● **TASK INSTRUCTIONS**
Pictures are not part of the copy; reproduce the remaining data exactly.

● **DATA FOR PROCESSING**
________
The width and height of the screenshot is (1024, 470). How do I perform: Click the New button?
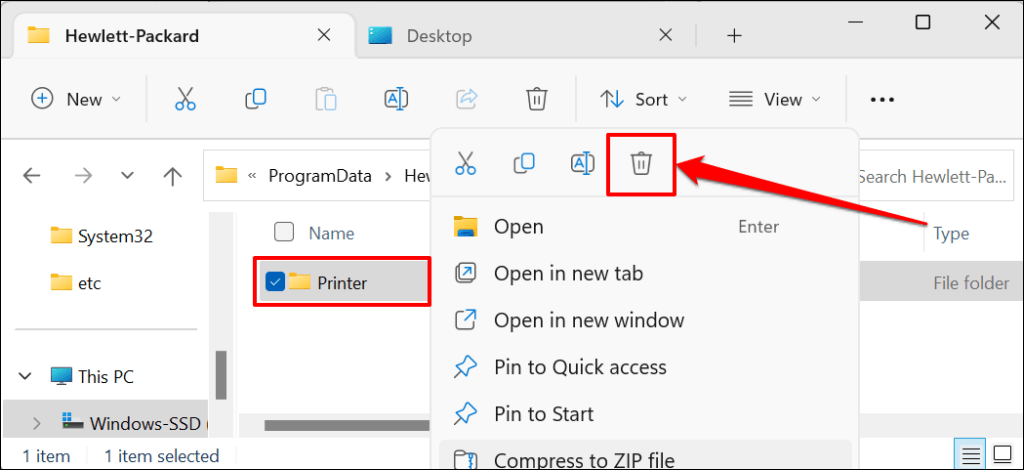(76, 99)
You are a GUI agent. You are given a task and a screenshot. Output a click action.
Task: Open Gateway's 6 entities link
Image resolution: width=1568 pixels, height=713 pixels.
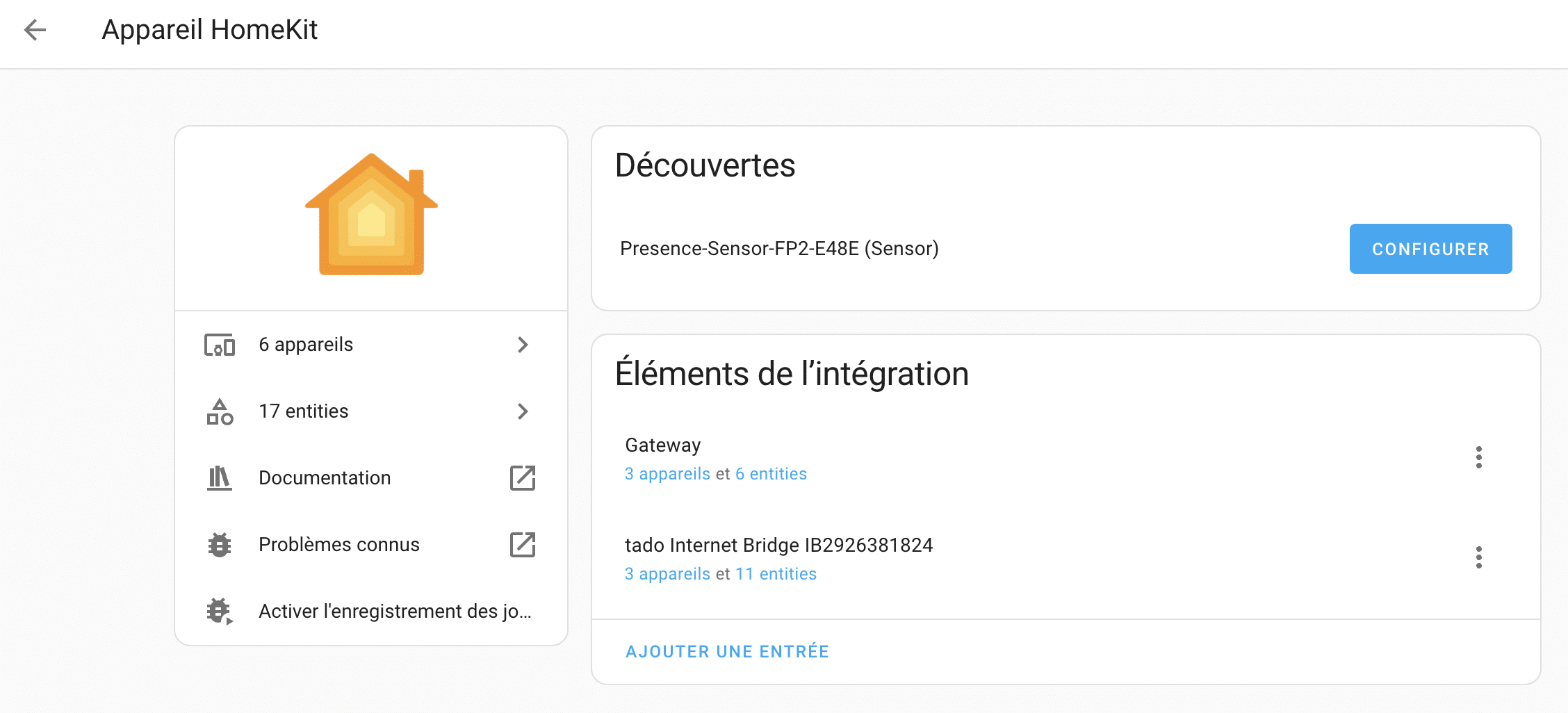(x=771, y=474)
________
● **REPLY TO THE EXERCISE**
The width and height of the screenshot is (1024, 470). How do I perform: Click the New button?
(76, 99)
You are a GUI agent. You are given a task and a screenshot. Output a click action.
Task: Open Gateway's 6 entities link
Image resolution: width=1568 pixels, height=713 pixels.
(x=771, y=474)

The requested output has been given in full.